Get More Text-to-Speech Voices from the Third Parties

Last Updated On: November 3, 2022

Text to Speech is a handy built-in feature in ActivePresenter that helps you create audio tracks right within the app. Apart from SAPI5-compatible voices installed on your computer, the latest version (8.1) of ActivePresenter now gives you a chance to get more text-to-speech voices from the third parties, including Amazon Polly, Google Cloud, and Microsoft Azure. You will be able to access external cloud voices from different voice providers to create your own audio track. Keep reading today’s tutorial to learn how.

Enable Text to Speech Feature

Text to Speech feature is a convenient way to convert closed captions to speech or generate audio from text. This feature can be found in the Properties pane:

Size & Properties tab of a CC node.
Media tab of an audio object.
Audio tab of an object with attached audio.

You can choose one voice from the Voice drop-down list, then adjust the speed and volume if you want to. Getting done by the way, it creates a TTS audio. To learn more details, refer to this tutorial: Use Text to Speech Feature.

If the available voices in the Voice drop-down list do not satisfy you, you can click More Voices… to access other cloud voices. However, you need to do some further settings. That will be discussed in the next part.

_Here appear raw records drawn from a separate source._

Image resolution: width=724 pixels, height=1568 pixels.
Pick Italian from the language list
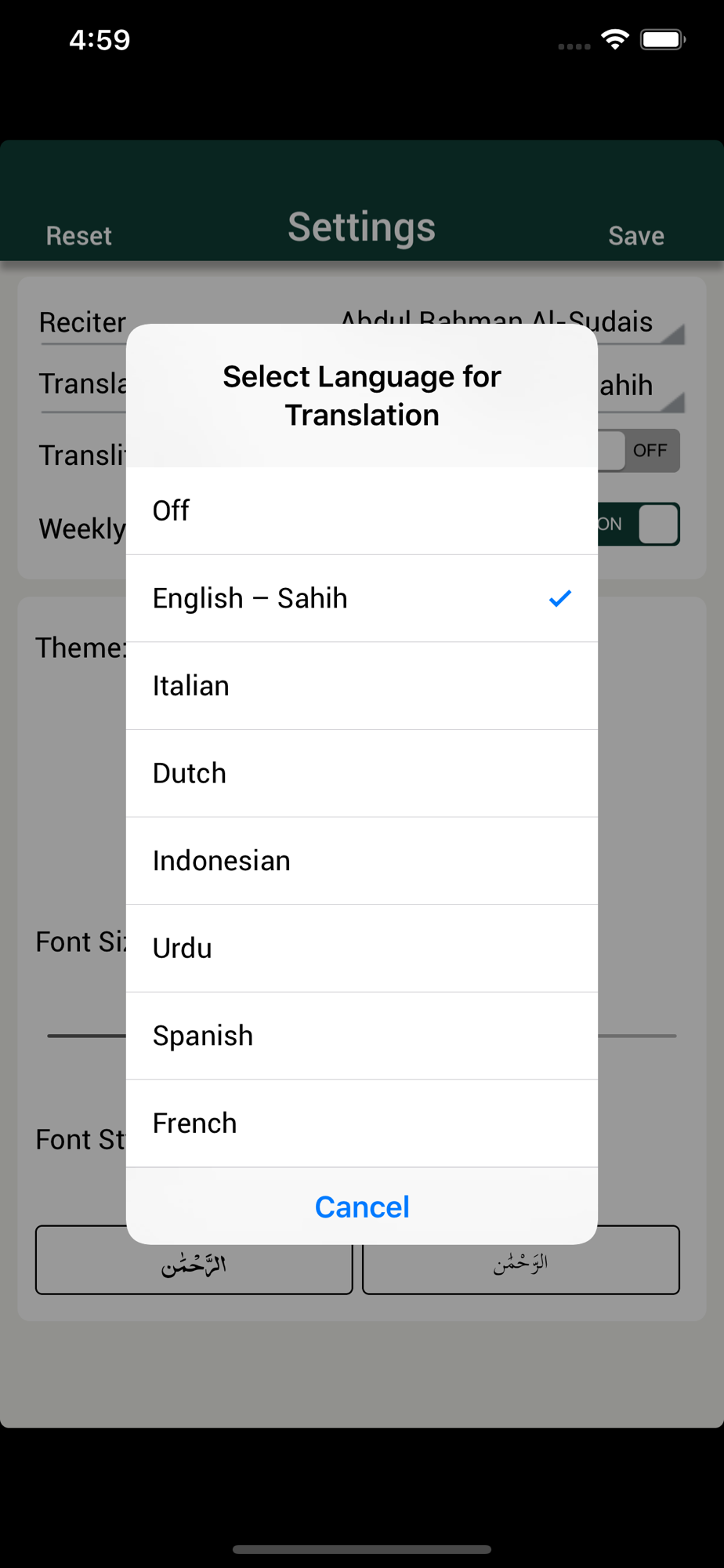point(362,686)
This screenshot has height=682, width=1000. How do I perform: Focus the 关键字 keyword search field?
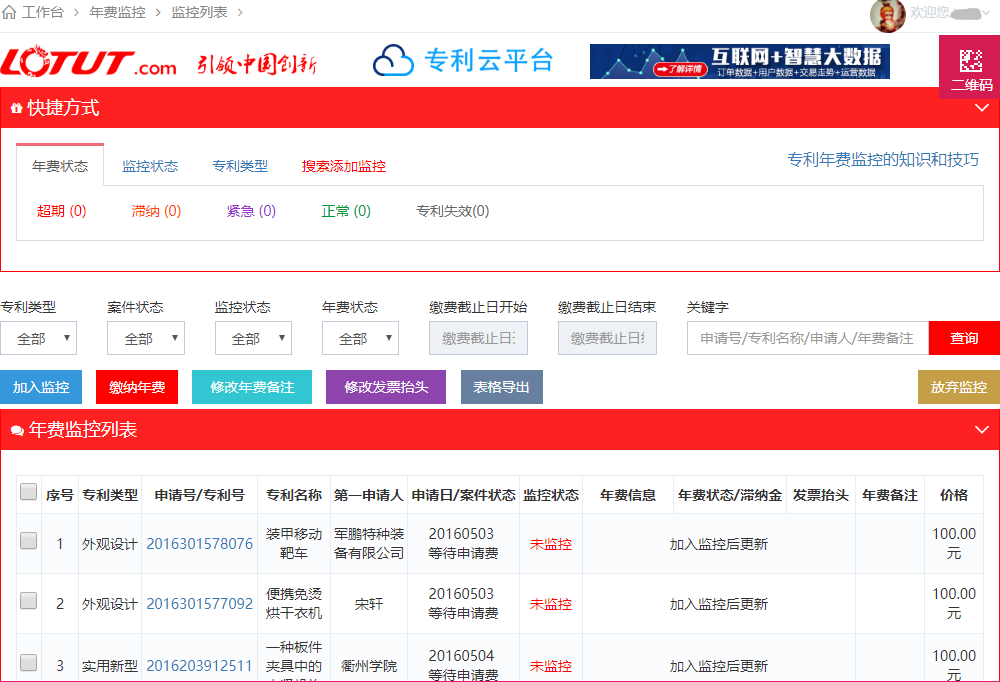coord(807,338)
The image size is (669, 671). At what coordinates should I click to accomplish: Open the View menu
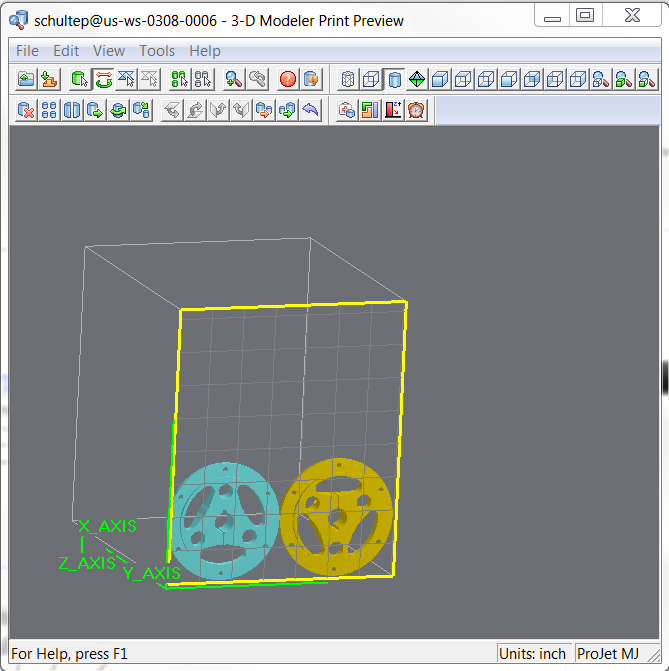click(x=109, y=50)
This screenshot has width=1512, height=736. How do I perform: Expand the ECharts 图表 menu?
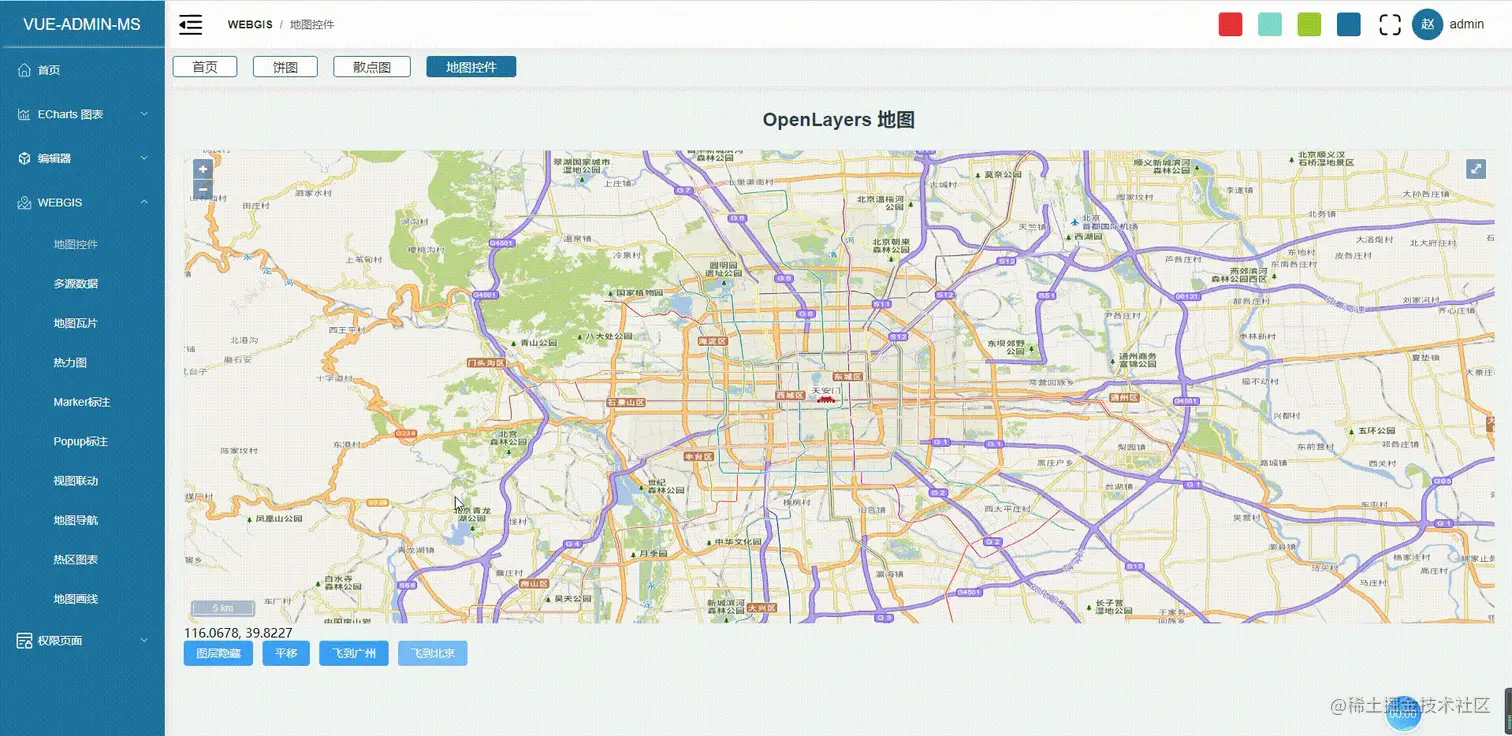coord(144,113)
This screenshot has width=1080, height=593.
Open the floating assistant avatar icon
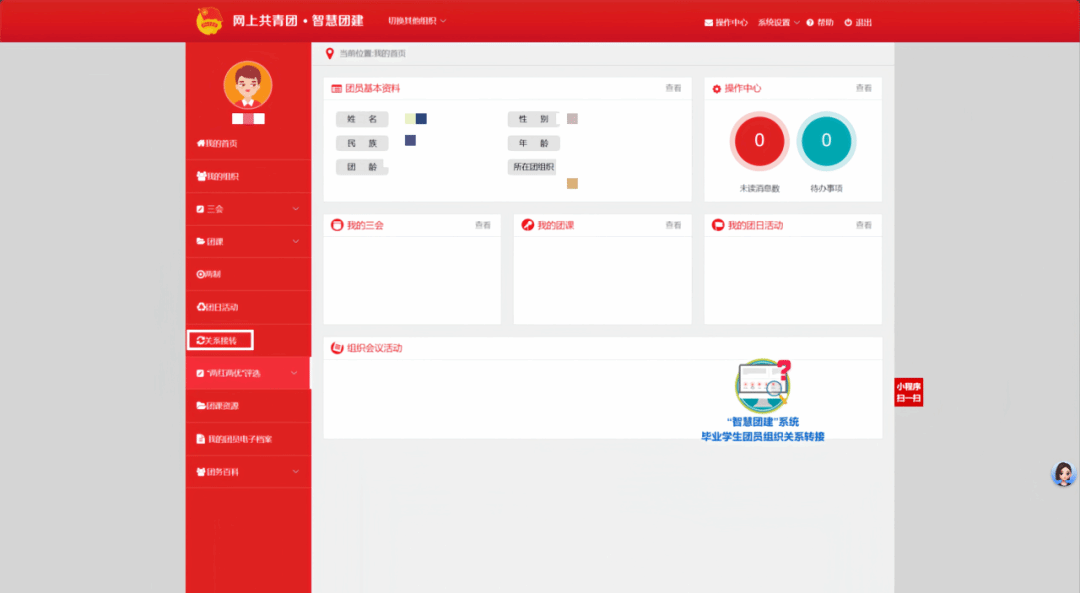point(1063,474)
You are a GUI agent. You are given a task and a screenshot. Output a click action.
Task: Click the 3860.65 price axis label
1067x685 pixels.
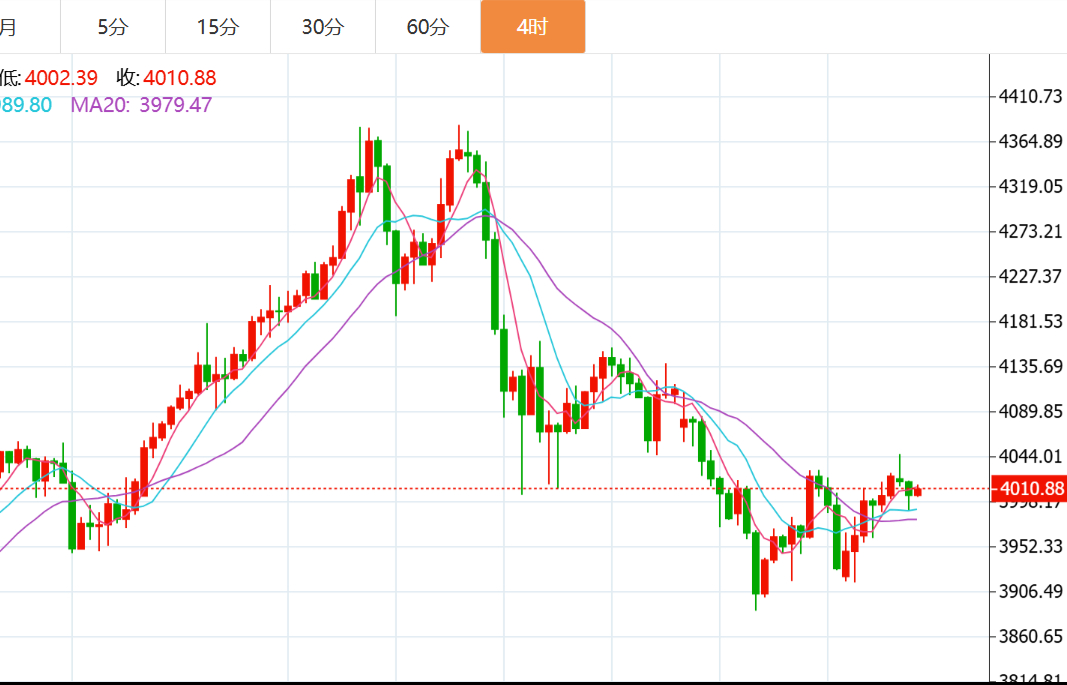coord(1030,636)
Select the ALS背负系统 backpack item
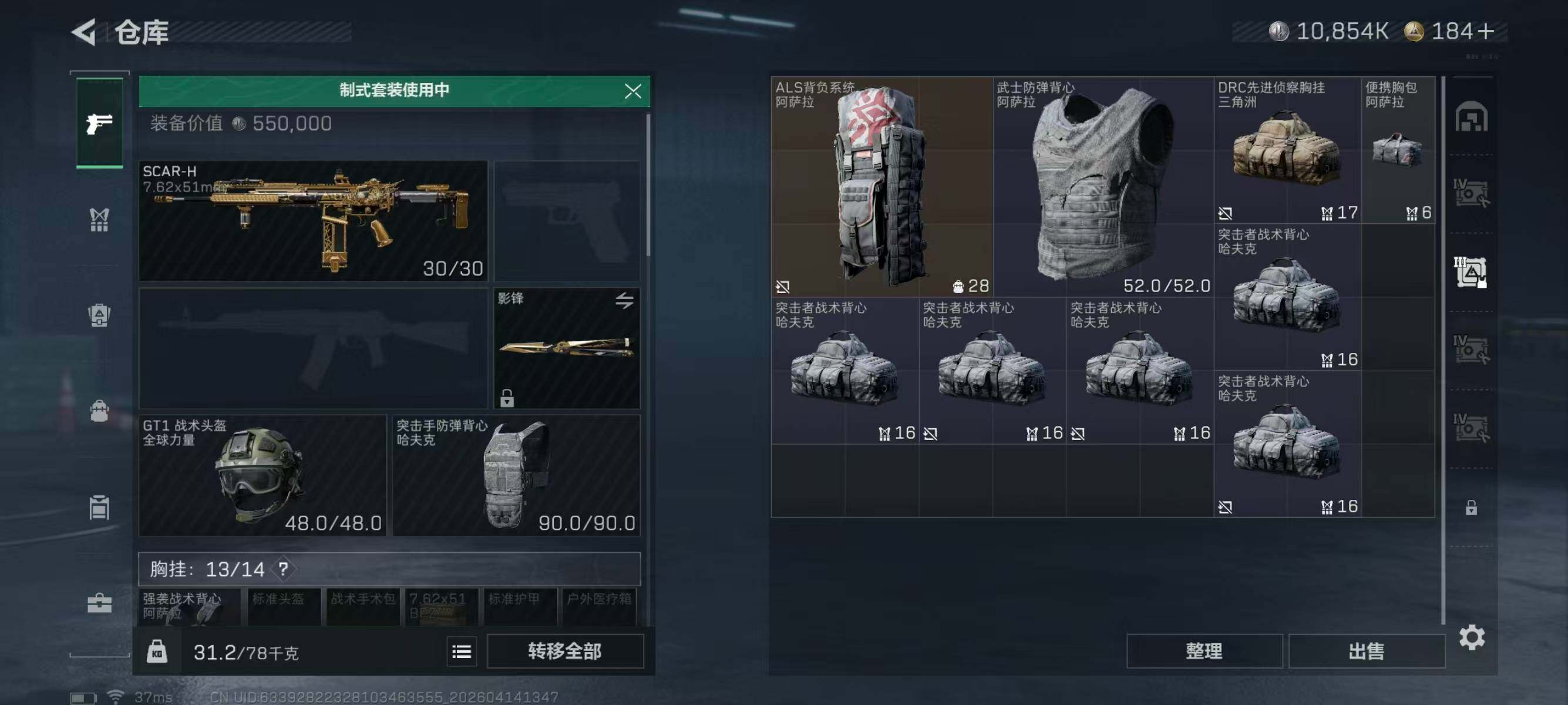The height and width of the screenshot is (705, 1568). pos(881,186)
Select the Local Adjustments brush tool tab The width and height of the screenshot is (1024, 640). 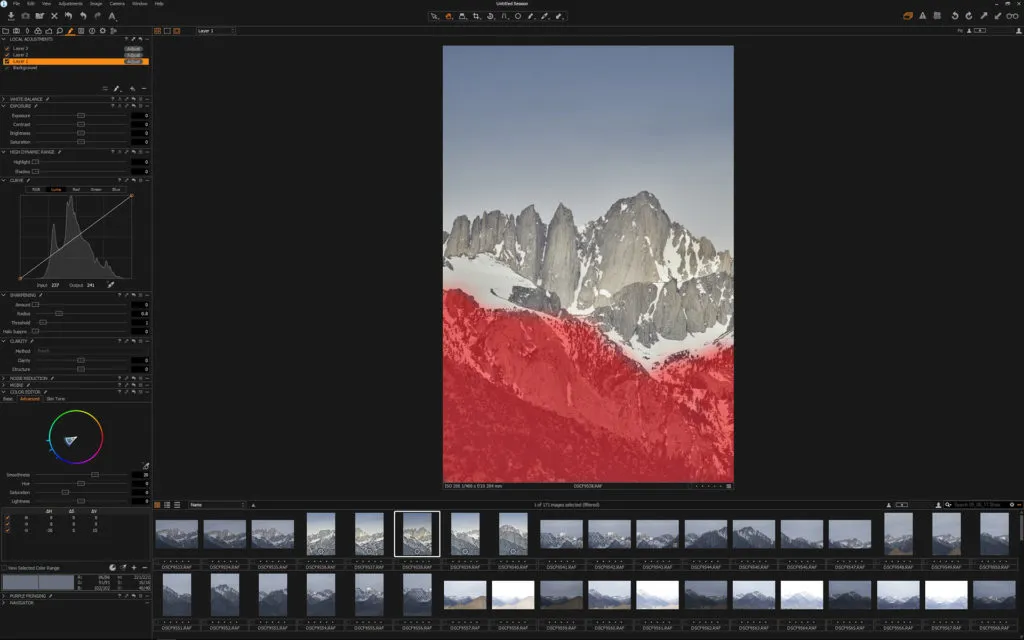[x=72, y=31]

Get More Text-to-Speech Voices

Access Voices

Once you click the More Voices… button, a Cloud Voices dialog appears allowing you to access more voices. However, to make voices accessible, you first have to get authentication from the voice providers. Do the following:

Step 1: Either click Authentication Settings (1) or Get Available Voices (2).

Click to get authentication from the voice providers

Step 2: After that, the Cloud Text-to-Speech Authentication dialog popping up allows you to enter authentication keys for any provider whom you want to use their provided voices. Note that to get these access keys, you need to create an account in each corresponding provider.

The Cloud Text-to-Speech Authentication dialog popping up allows you to enter authentication keys for any provider whom you want to use their provided voices.

Below are some helpful references that you may want to take a look at:

Amazon Polly: https://docs.aws.amazon.com/IAM/latest/UserGuide/id_credentials_access-keys.html#Using_CreateAccessKey

Google Cloud: https://cloud.google.com/docs/authentication/api-keys

Microsoft Azure: https://docs.microsoft.com/en-us/azure/cognitive-services/cognitive-services-apis-create-account?tabs=multiservice%2Cwindows

Step 3: After entering the keys, click the Test Authentication button to check if your keys are valid.

Step 4: Click Save to apply and go back to the Cloud Voices dialog.

Choose Language

After you successfully got authentication, available voices will appear in the Voice Option section.

Here, you can:

Click the drop-down arrow in the Language combo box to choose one language you want to get.
Click the Provider combo box to choose among three providers, which are Amazon Polly, Google Cloud, Microsoft Azure, or all of them. The available voices of the selected language of the corresponding provider will be shown in the Available Voices list.

Preview Voices

If you want to preview a voice, do the following:

Select a voice in the Available Voices list.
Enter a text in the Preview text box.

Enter a text in the Preview text box to preview a voice

3. Click Speak to listen to the voice and click Stop to stop listening.

Manage Voices

If you are satisfied with a voice, you can click the Add button (3) to add that voice to the Added Voices list.

By this way, that voice will be shown in the Voice drop-down list of the Text to Speech section in the Properties pane, accordingly.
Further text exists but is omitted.